▶ WHAT YOU NEED TO DO
Return all of the entries exactly as written.

____________

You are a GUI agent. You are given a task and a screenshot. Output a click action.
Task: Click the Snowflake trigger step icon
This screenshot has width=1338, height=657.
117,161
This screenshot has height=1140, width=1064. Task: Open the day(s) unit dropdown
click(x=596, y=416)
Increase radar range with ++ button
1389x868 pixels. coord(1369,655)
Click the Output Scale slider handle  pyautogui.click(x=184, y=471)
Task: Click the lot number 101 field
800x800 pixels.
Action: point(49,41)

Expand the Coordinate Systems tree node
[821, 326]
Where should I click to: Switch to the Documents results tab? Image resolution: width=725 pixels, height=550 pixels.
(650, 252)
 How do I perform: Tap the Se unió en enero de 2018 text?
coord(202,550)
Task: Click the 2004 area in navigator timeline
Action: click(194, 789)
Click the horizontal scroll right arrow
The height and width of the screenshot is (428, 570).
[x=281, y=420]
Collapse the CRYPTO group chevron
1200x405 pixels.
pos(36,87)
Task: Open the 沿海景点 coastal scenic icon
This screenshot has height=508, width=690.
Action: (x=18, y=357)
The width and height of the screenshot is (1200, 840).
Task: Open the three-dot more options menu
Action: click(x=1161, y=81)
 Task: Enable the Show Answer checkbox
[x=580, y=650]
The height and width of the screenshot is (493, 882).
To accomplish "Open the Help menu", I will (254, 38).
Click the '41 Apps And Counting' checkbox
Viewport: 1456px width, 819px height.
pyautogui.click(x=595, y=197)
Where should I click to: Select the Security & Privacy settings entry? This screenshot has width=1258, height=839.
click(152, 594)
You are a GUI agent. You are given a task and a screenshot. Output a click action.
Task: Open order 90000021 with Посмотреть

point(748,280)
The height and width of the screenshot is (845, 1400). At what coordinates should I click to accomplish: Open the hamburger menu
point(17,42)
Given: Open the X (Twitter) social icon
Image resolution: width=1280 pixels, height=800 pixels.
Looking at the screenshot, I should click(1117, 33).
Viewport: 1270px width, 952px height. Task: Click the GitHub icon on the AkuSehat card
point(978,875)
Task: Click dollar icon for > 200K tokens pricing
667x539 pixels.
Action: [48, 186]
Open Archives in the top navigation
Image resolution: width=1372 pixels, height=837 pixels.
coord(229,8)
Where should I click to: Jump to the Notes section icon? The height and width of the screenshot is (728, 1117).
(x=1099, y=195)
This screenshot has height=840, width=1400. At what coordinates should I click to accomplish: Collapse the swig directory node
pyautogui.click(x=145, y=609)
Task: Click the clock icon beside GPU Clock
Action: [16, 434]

____________

▶ OUTPUT FOR THIS EXERCISE
You are a GUI agent. You are given a task and a screenshot. Output a click action.
Task: Click the Snowflake trigger step icon
This screenshot has width=1338, height=657.
117,161
This screenshot has height=1140, width=1064. Task: Open the day(s) unit dropdown
click(x=596, y=416)
Increase radar range with ++ button
1389x868 pixels. coord(1369,655)
Click the Output Scale slider handle  pyautogui.click(x=184, y=471)
Task: Click the lot number 101 field
800x800 pixels.
Action: point(49,41)

Expand the Coordinate Systems tree node
[821, 326]
Where should I click to: Switch to the Documents results tab? Image resolution: width=725 pixels, height=550 pixels.
(650, 252)
 How do I perform: Tap the Se unió en enero de 2018 text?
coord(202,550)
Task: Click the 2004 area in navigator timeline
Action: click(194, 789)
Click the horizontal scroll right arrow
The height and width of the screenshot is (428, 570).
[x=281, y=420]
Collapse the CRYPTO group chevron
1200x405 pixels.
pos(36,87)
Task: Open the 沿海景点 coastal scenic icon
This screenshot has height=508, width=690.
Action: (x=18, y=357)
The width and height of the screenshot is (1200, 840).
Task: Open the three-dot more options menu
Action: click(x=1161, y=81)
 Task: Enable the Show Answer checkbox
[x=580, y=650]
The height and width of the screenshot is (493, 882).
To accomplish "Open the Help menu", I will (254, 38).
Click the '41 Apps And Counting' checkbox
Viewport: 1456px width, 819px height.
pyautogui.click(x=595, y=197)
Where should I click to: Select the Security & Privacy settings entry? This screenshot has width=1258, height=839.
click(152, 594)
You are a GUI agent. You are given a task and a screenshot. Output a click action.
Task: Open order 90000021 with Посмотреть

point(748,280)
The height and width of the screenshot is (845, 1400). At what coordinates should I click to accomplish: Open the hamburger menu
point(17,42)
Given: Open the X (Twitter) social icon
Image resolution: width=1280 pixels, height=800 pixels.
Looking at the screenshot, I should click(1117, 33).
Viewport: 1270px width, 952px height. Task: Click the GitHub icon on the AkuSehat card
point(978,875)
Task: Click dollar icon for > 200K tokens pricing
667x539 pixels.
Action: [48, 186]
Open Archives in the top navigation
Image resolution: width=1372 pixels, height=837 pixels.
coord(229,8)
Where should I click to: Jump to the Notes section icon? The height and width of the screenshot is (728, 1117).
(x=1099, y=195)
This screenshot has height=840, width=1400. At what coordinates should I click to accomplish: Collapse the swig directory node
pyautogui.click(x=145, y=609)
Task: Click the clock icon beside GPU Clock
Action: [16, 434]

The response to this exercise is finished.